◆ **MATERIAL FOR THE TASK**
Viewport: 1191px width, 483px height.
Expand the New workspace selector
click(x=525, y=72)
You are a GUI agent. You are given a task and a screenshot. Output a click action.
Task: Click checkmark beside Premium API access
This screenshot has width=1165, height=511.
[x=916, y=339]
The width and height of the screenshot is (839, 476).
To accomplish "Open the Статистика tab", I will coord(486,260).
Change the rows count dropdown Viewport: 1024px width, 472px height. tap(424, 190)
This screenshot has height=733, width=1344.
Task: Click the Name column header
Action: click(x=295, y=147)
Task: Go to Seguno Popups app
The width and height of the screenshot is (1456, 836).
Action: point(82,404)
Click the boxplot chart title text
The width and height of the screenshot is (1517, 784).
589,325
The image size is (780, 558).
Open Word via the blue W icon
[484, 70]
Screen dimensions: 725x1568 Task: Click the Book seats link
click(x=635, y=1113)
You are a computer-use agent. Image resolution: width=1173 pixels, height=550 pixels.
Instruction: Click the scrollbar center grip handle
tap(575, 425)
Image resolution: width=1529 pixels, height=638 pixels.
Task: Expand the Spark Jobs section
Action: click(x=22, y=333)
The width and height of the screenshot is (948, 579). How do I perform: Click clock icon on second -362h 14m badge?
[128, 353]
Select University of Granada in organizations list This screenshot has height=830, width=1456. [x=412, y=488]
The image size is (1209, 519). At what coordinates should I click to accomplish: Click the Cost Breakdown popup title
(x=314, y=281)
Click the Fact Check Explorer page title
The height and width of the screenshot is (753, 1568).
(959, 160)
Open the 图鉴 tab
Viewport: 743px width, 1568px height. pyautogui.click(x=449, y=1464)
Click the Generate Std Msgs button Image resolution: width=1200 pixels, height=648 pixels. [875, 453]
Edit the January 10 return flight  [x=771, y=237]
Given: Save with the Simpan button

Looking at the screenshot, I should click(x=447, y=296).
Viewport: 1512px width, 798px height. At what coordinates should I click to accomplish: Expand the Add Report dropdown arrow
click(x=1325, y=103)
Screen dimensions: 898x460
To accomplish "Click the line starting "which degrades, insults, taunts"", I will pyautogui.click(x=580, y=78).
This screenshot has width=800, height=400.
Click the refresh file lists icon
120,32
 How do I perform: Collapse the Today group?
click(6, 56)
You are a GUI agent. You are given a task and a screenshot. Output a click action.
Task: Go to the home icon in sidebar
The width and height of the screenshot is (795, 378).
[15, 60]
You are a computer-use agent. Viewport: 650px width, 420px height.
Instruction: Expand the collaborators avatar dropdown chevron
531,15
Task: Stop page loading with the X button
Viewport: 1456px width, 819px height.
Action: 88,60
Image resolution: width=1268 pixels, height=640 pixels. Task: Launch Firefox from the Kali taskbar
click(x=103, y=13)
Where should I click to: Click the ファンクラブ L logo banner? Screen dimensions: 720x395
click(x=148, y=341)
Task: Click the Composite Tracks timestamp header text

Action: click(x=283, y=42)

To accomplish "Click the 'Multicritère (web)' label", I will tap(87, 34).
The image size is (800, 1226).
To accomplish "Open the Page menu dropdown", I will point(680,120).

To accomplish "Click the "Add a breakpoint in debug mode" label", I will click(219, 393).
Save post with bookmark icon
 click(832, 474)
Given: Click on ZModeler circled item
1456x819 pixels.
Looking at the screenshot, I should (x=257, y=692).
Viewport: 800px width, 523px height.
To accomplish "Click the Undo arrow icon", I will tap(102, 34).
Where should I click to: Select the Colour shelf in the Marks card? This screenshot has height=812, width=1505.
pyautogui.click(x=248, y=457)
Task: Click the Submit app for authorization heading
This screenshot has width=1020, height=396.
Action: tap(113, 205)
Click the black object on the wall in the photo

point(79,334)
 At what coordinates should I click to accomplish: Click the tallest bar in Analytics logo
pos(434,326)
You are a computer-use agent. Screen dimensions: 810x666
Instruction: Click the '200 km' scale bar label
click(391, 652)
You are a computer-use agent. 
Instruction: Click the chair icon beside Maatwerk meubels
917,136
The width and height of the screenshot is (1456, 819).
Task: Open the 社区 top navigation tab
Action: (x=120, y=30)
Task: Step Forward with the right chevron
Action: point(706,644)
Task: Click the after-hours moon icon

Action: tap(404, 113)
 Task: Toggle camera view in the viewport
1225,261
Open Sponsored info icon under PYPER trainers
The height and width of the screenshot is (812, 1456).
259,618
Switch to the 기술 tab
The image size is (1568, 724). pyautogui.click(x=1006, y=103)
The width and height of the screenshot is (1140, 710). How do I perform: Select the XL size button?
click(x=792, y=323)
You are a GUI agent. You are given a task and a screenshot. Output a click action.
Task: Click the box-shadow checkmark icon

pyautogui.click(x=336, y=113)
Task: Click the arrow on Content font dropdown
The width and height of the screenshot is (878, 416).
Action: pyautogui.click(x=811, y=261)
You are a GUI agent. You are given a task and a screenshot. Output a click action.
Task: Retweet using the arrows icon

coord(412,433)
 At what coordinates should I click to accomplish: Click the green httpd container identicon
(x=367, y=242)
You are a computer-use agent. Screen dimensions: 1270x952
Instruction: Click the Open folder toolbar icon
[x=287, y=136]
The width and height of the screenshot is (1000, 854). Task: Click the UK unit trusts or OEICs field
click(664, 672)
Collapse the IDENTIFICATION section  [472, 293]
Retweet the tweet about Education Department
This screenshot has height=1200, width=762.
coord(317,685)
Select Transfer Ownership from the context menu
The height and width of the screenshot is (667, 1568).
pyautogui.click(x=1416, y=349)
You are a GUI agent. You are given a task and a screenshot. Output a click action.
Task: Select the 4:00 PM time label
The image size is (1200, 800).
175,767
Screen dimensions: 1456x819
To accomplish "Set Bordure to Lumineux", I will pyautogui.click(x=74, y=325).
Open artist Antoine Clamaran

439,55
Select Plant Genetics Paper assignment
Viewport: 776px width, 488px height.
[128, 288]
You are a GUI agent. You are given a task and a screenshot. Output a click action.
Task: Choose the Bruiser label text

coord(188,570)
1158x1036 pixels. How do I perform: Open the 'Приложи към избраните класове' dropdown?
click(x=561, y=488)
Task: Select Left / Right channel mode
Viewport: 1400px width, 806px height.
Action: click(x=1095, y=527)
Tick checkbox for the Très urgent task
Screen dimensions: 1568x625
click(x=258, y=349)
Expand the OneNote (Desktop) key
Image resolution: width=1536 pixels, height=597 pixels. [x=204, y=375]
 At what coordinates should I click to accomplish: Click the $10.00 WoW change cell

◆ **WHAT YOU NEED TO DO**
Pick out each line in the items above that contains the word "accomplish", and copy those lines in full.

◆ **FULL OUTPUT**
To accomplish "Open the Статистика tab", I will coord(486,260).
The image size is (1209, 519). At what coordinates should I click to accomplish: Click the Cost Breakdown popup title
Viewport: 1512px width, 798px height. At what coordinates should I click to accomplish: Expand the Add Report dropdown arrow
To accomplish "Click the line starting "which degrades, insults, taunts"", I will pyautogui.click(x=580, y=78).
To accomplish "Click the 'Multicritère (web)' label", I will tap(87, 34).
To accomplish "Open the Page menu dropdown", I will point(680,120).
To accomplish "Click the "Add a breakpoint in debug mode" label", I will click(219, 393).
To accomplish "Click the Undo arrow icon", I will tap(102, 34).
 At what coordinates should I click to accomplish: Click the tallest bar in Analytics logo
 At what coordinates should I click to accomplish: Click the green httpd container identicon
To accomplish "Set Bordure to Lumineux", I will pyautogui.click(x=74, y=325).
 At what coordinates should I click to accomplish: Click the $10.00 WoW change cell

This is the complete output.